The bank, which is based in the British capital, was set up in 1991 to help former communist countries make their transition to market economies.
It has already amended its bylaws, allowing expansion to Tunisia, Egypt Morocco and Jordan.
While the EBRD claims that Lebanon hasn’t approached it to carry out an assessment of the country, the decision to set its sights only on the four Arab states is the result of an overall EU and American foreign policy to support democratic transition there after the mass protests toppled longtime dictators in 2011.
The EBRD was tasked with launching the operations in Tunisia, Egypt, Morocco and Jordan by the G8 last year, a sign of European and American agreement to carry out investments in the public sector and reap their benefits given that the EU contributes 62.7 percent of the bank’s shares while the U.S. is the second behind it with 10.1 percent.

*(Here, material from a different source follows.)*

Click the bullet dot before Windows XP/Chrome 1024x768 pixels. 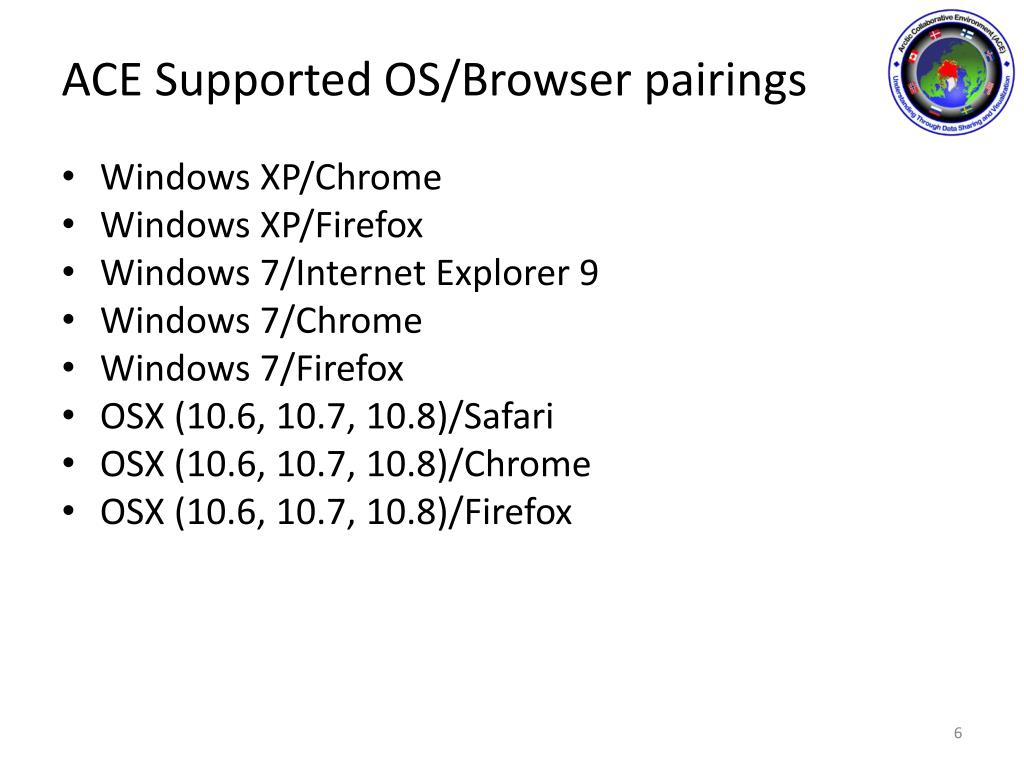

The bank is financed by 63 countries and two intergovernmental institutions – the EU and the European Investment Bank. It also invests in 29 countries from Central Europe to Central Asia.
EU governments already agreed last December to start agreements with the four Arab countries with the aim of lowering trade barriers and bolstering economic growth there. But unlike Lebanon, the three North African states and Jordan are members of the World Trade Organization and have already signed agreements with the EU on trade in goods.
The EU Neighborhood Policy Progress Report 2011 on Lebanon, which was released on Tuesday, says the country should advance accession to the WTO “by adaptation of laws and progress in bilateral services negotiations.”
It stresses that “Lebanon’s lack of progress in the accession to the WTO remains the main obstacle to further trade liberalization with the EU.”
“A process of constitutional reform is underway in Egypt, Jordan, Morocco and Tunisia aimed at promoting governments’ accountability to democratically elected parliaments, strengthening the independence of the judiciary and removing the other obstacles to a wider participation in political life,” the EU says in its assessment of the first year of the implementation of the new Neighborhood Policy.
In Tunisia, where the Arab Spring began when a young man lit himself on fire, the EU doubled its financial assistance from 80 million euros in 2010 to 160 million last year as a reflection of “the decisive steps made in the democratic transition process.”
It is also not a coincidence that U.S. Secretary of State Hillary Clinton and the Tunisian ambassador to Washington, Mohammed Salah Tekaya, signed on Thursday a $100 million cash transfer agreement. Washington has indicated that it would also provide a sovereign loan guarantee worth hundreds of millions of dollars to support Tunisia’s economic recovery.
The two-sided assistance to Tunis and other Arab Spring countries comes as the EU said earlier in the week that despite the euro zone crisis its credibility as a global player will depend to a great extent on its capacity to act decisively in its neighborhood.
EBRD outgoing President Thomas Mirrow went much further, expressing confidence that the bank “could contribute to bringing about economic transition in this new region.”
He also acknowledged that the EBRD had a lot to learn and would need to adapt.
However, critics fear that the learning the bank has to do might come at the expense of the people and mainly the private sector of the four countries where the entity will start to operate.
Advocacy group CEE Bankwatch Network said the EBRD is lending excessively to polluting fossil fuel projects, especially coal, undermining its own sustainable energy strategy.
A report issued by the NGO that monitors the activities of international financial institutions said that lending to such projects accounted for 48 percent of the EBRD’s energy-related investments between 2006 and 2011.
Although there is no concrete evidence yet that the bank will seek to invest in the energy sectors of Tunisia, Egypt, Morocco and Jordan, its experience in that field could well shove it into projects similar to the ones it carried out in Eastern Europe after the collapse of the Berlin wall.
The EBRD made the first hints over the weekend, saying as part of a pledge to make an annual cut in carbon emissions as large as 32 million tons that its expansion to the southern and eastern Mediterranean would present it with opportunities “to share its operational, financial and policy expertise with the new countries.”
The announcement came after Tunisia’s Central Bank Governor Mustapha Kamel Nabli said during the two-day business forum that the bank could focus on “private sector development and privatization.”
He did not however specify what type of investment projects the bank could carry out in the future.